[Collected data entries]

----

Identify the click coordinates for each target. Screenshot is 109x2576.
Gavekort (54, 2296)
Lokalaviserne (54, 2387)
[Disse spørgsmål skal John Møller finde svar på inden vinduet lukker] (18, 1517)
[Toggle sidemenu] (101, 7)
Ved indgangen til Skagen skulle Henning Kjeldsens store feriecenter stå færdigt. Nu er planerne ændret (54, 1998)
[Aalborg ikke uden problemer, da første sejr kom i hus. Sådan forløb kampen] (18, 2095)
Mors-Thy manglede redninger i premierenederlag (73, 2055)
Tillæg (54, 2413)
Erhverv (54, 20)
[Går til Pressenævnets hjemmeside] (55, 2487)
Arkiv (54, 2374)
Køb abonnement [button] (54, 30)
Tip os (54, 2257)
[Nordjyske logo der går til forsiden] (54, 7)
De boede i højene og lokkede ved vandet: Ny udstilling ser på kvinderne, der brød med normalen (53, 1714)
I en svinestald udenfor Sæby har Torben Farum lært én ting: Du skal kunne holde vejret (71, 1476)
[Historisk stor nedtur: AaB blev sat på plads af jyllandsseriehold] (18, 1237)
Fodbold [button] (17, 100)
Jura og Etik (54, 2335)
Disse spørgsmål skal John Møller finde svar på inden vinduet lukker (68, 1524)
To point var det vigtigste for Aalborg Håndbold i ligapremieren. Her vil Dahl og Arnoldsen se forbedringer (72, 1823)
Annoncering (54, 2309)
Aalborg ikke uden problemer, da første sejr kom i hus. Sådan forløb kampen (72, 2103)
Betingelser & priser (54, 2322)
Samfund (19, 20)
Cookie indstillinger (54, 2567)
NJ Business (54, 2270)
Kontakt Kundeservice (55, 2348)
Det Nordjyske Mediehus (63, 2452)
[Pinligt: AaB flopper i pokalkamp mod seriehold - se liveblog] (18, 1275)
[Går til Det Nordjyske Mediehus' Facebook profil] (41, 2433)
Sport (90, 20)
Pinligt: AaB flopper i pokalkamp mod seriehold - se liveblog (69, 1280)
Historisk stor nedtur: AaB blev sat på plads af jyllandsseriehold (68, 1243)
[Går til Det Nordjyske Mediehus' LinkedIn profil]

----

The entries are to be retyped in full, with no alteration.

Solution.
Identify the click coordinates for each target. Screenshot is 109x2576.
Gavekort (54, 2296)
Lokalaviserne (54, 2387)
[Disse spørgsmål skal John Møller finde svar på inden vinduet lukker] (18, 1517)
[Toggle sidemenu] (101, 7)
Ved indgangen til Skagen skulle Henning Kjeldsens store feriecenter stå færdigt. Nu er planerne ændret (54, 1998)
[Aalborg ikke uden problemer, da første sejr kom i hus. Sådan forløb kampen] (18, 2095)
Mors-Thy manglede redninger i premierenederlag (73, 2055)
Tillæg (54, 2413)
Erhverv (54, 20)
[Går til Pressenævnets hjemmeside] (55, 2487)
Arkiv (54, 2374)
Køb abonnement [button] (54, 30)
Tip os (54, 2257)
[Nordjyske logo der går til forsiden] (54, 7)
De boede i højene og lokkede ved vandet: Ny udstilling ser på kvinderne, der brød med normalen (53, 1714)
I en svinestald udenfor Sæby har Torben Farum lært én ting: Du skal kunne holde vejret (71, 1476)
[Historisk stor nedtur: AaB blev sat på plads af jyllandsseriehold] (18, 1237)
Fodbold [button] (17, 100)
Jura og Etik (54, 2335)
Disse spørgsmål skal John Møller finde svar på inden vinduet lukker (68, 1524)
To point var det vigtigste for Aalborg Håndbold i ligapremieren. Her vil Dahl og Arnoldsen se forbedringer (72, 1823)
Annoncering (54, 2309)
Aalborg ikke uden problemer, da første sejr kom i hus. Sådan forløb kampen (72, 2103)
Betingelser & priser (54, 2322)
Samfund (19, 20)
Cookie indstillinger (54, 2567)
NJ Business (54, 2270)
Kontakt Kundeservice (55, 2348)
Det Nordjyske Mediehus (63, 2452)
[Pinligt: AaB flopper i pokalkamp mod seriehold - se liveblog] (18, 1275)
[Går til Det Nordjyske Mediehus' Facebook profil] (41, 2433)
Sport (90, 20)
Pinligt: AaB flopper i pokalkamp mod seriehold - se liveblog (69, 1280)
Historisk stor nedtur: AaB blev sat på plads af jyllandsseriehold (68, 1243)
[Går til Det Nordjyske Mediehus' LinkedIn profil]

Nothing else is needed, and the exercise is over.